Good day.
Given the following notation for an initial canonical tableau for a linear program in standard form:
$$ T_1 = \begin{bmatrix} I & B^{-1}N & \bar{x}_{B} \\ 0^\intercal & \hat{x}_{N}^\intercal & -\bar{z} \end{bmatrix} $$
with:
- $B$ representing the matrix of the basic technological coefficients ($x_{ij})$,
- $N$ representing the matrix of the non-basic tech. coefficients,
- $\bar{x}_{B}$ representing the
B
-partition of the given feasible basic solution, - $\hat{x}_{N}^\intercal$ representing the vector of the non-basic reduced costs,
- $\bar{z}$ representing the value of the objective function at the given $\bar{x}$ solution.

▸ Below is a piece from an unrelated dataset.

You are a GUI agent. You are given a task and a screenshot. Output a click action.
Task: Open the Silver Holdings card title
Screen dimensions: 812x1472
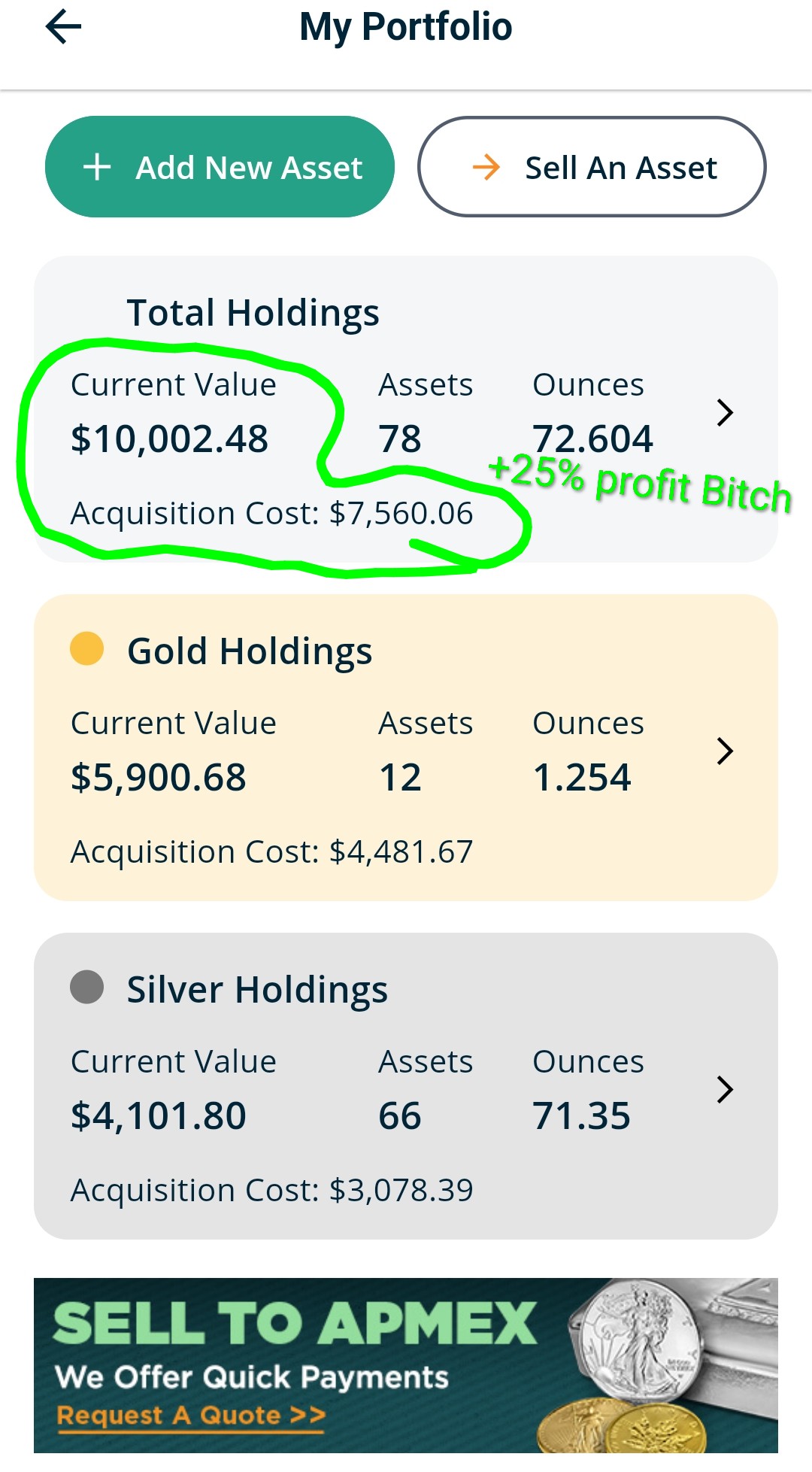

how would you go about representing the following standard linear program in tableau form?
$$\begin{alignedat}{4} \min_x{z} = & \; -4x_1 & \; -3x_2 & \; +7x_3 \\ & \; \quad\ 3x_1 & \; -5x_2 & \; +4x_3 & \; + x_4 && = & \; 3 \\ & \; \quad\ 6x_1 & \; +4x_2 & \; -5x_3 & & \; +x_5 \ & = & \; 2 \\ &&&&& \quad\ \ x & \ge & \; 0 \end{alignedat}$$
Update (adding what I have already tried/already know and tried to apply): looking for help on manuals and here on OR SE alike, the tableau seems to be generally in the form:
$$ T_2 = \begin{bmatrix} A & b \\ c^\intercal & -\bar{z} \end{bmatrix} $$
with $A$ being the matrix of all technological coefficients, $b$ the resources vector and $c^\intercal$ the transpose costs vector.
The problem does not give you an initial $\bar{x}$ solution and I don't personally know how to represent the program above in tableau form.
Is the following correct? If so, why is $T_1 = T_2$?
$$\bar{T} = \begin{bmatrix} 3 & -5 & 4 & 1 & 0 & 3 \\ 6 & 4 & -5 & 0 & 1 & 2 \\ -4 & -3 & 7 & 0 & 0 & 0 \end{bmatrix} $$
The tableau above is built supposing that $x_4, x_5$ is the feasible basic solution vector and that, then, the tableau is in canonical form with respect to $\bar{x} = \begin{bmatrix} 0 & 0 & 0 & 3 & 2 \end{bmatrix}$.